Opinión | ESPEJO DE PAPEL

Extraterritorial Juan Cueto

Juan Cueto

Juan Cueto / EFE/Chema Moya

No era de este mundo, pero lo asumió como un territorio posible, así que plantó sobre la tierra en la que vivió, en Asturias, en Italia, en Madrid, allí donde hubiera también lugares secretos que no se parecieran a tierra alguna, antenas parabólicas que eran como sus ojos para escapar del silencio y también del ruido, hasta que sintonizaba con la emisora que emitía en su única longitud de onda: la inteligencia.

Esa relación con lo extraterritorial tenía que tener un punto de apoyo, naturalmente, y esa era la tierra atlántica en la que vivió siempre, aunque estuviera fuera de Asturias, su lugar de nacimiento, su punto de apoyo, la tierra en la que habitó aunque su viaje fuera por otros sitios. Pues Juan Cueto era un genio, vivía donde quería, sin moverse (e incluso durmiendo) del punto de apoyo sobre el que se movía.

Aquellas antenas, el diccionario de Covarrubias, las lecturas que seguían los consejos de Umberto Eco o de los antiguos del pensamiento, eran una guía espiritual, como la de Miguel de Molinas, que le servían de referencia, en los artículos, en sus colaboraciones de prensa, en sus creaciones (Cuadernos del Norte, Asturias Semanal, Canal Plus…).

Pero todo estaba tanto en su cabeza que un día empezó a hablar por sí mismo, sin tener que citar a nadie, ni grande ni chico, y él mismo se convirtió para todos los que fuimos sus admiradores en nuestro referente, nuestro ídolo, el personaje que inventaba para nosotros un nuevo mundo posible.

Era el intelectual comprometido con un tiempo marcado por él, no recibía enseñanzas de ninguna ideología o escuela, era como el mar bravo del que venía (al que nunca llamó Cantábrico: era el Atlántico que provenía de América y desembocaba en el borde de su casa de Gijón, por ejemplo), y era un navegante solitario que hizo de su escritura un manifiesto de modernidad que fue interrumpido por la muerte.

¿Y ahora qué hacemos, en quién nos vamos a fijar para saber que el ritmo de las palabras proviene de la inteligencia de quien las domina con exigencia, con ritmo, con amor y con convencimiento? Fueron muchos los que pudimos habernos hecho esa pregunta, como nos lo preguntamos cuando murieron Vicente Verdú o Javier Pradera o Carmen Martín Gaite o Juan Benet o Juan García Hortelano o Carlos Barral o Ana María Matute o tantos y tantas que habían pertenecido a las dos aguas de nuestra experiencia, la época oscura del franquismo, la etapa resbaladiza y entusiasta de los años 80 del siglo XX, cuando casi todo parecía que iba a reinaugurarse.

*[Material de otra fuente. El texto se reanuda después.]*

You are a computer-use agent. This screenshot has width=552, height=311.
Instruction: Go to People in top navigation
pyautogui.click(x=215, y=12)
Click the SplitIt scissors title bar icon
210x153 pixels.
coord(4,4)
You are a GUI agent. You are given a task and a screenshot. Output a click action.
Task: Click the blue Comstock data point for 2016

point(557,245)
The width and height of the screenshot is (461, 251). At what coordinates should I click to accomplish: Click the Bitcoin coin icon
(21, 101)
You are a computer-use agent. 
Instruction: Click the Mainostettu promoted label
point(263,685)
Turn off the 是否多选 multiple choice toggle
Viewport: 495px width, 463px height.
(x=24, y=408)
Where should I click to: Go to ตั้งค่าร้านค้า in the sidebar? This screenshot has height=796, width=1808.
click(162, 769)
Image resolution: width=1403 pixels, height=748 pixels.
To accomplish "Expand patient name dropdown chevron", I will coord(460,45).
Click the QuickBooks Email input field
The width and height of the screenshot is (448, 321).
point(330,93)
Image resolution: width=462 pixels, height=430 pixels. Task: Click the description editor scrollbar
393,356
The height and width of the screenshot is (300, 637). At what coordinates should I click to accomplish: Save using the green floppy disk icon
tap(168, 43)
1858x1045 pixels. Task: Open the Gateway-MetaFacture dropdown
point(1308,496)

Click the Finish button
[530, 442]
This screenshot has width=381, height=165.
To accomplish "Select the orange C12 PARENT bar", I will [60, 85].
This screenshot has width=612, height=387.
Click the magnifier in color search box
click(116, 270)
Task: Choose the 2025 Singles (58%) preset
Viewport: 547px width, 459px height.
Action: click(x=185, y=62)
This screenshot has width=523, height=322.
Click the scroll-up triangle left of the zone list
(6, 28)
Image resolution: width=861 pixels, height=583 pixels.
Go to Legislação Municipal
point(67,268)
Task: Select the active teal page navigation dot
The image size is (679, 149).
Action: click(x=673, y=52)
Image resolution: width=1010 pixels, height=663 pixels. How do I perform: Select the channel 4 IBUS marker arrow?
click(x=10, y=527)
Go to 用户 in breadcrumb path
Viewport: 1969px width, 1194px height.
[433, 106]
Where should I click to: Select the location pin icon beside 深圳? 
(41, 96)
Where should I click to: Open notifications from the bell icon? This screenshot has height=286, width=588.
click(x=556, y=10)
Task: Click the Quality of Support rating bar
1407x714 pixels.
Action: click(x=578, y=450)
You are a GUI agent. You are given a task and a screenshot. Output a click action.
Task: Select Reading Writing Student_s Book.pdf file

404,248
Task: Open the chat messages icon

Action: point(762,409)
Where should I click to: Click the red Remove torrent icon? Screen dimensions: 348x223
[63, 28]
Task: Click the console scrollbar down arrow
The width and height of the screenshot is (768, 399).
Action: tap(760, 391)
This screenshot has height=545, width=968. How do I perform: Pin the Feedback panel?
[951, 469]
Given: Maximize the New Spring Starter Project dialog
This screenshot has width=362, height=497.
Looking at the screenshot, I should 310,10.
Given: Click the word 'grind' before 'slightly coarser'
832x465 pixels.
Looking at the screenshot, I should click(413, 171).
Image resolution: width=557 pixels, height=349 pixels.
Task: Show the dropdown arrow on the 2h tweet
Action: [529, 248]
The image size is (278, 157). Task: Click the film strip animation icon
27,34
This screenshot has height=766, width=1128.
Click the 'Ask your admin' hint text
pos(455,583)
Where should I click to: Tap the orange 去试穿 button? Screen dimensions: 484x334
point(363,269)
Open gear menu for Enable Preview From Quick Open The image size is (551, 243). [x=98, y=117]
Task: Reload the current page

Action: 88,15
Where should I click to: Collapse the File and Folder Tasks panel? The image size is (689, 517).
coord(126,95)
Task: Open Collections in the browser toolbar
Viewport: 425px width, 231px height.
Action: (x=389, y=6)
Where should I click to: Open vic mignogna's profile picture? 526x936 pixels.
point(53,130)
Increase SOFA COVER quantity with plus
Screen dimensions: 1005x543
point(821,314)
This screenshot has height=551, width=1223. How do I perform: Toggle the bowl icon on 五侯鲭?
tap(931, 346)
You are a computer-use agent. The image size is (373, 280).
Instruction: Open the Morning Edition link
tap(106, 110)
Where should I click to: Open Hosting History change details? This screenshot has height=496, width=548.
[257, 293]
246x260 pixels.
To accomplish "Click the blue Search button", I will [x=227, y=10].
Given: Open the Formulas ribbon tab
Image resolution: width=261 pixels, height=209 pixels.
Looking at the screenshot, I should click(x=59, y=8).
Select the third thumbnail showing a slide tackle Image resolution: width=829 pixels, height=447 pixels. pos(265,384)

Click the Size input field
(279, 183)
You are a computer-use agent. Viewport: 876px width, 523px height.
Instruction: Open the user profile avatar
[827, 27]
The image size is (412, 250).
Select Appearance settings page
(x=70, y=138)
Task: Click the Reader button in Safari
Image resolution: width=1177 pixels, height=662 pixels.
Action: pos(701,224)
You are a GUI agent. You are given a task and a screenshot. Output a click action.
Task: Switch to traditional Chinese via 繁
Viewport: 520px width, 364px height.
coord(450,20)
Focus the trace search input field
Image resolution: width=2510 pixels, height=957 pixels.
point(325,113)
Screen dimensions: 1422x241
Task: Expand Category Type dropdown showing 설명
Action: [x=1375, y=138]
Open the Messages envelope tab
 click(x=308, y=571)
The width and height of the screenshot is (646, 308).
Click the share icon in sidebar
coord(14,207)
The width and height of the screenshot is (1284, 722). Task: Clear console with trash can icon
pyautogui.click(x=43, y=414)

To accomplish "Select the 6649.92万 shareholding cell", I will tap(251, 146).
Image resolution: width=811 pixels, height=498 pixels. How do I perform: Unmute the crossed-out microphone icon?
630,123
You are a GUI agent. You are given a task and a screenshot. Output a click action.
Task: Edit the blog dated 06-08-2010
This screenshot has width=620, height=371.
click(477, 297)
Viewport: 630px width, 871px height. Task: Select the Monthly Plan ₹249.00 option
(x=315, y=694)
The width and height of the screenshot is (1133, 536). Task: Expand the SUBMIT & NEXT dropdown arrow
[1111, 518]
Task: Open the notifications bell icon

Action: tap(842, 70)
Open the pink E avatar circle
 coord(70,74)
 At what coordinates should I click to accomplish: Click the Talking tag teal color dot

Juan Cueto había sido, en aquel clima que inauguraron periódicos, editoriales y libros, músicas o bailes, discusiones y alegrías, un maestro, alguien que fue referencia imprescindible para entender los juguetes que iban viniendo. Lo vi en los últimos tiempos de Madrid, cuando se curaba y se dolía de las enfermedades que le llevaron a pensar menos en el aire que en la tierra, y ahí el hombre que añoraba la alegría de inventar, de regalar sabiduría preguntándose y preguntando, persistía como un sabio griego de aquella casa de Somió.

Ahora hay un grupo de asturianos que quieren revivir su modo de enseñar, invocando su calidad de preguntar, de indagar siempre en contra del acomodamiento. Estos audaces seguidores (jóvenes que no tienen que ver con la añoranza que a gente como a mi nos domina) quieren atraer a Cueto, a lo que significó Cueto, a este momento sin brío y sin brillo, con la intención de que el océano de su inteligencia, de su vigor, vuelva a sonar, con el deseo de que ese territorio que era de su inteligencia regrese a un país demasiado quieto, tan poco interesante, tan estúpidamente serio, sin alma. Invocar el alma de Cueto es pedir un nuevo futuro para la inteligencia.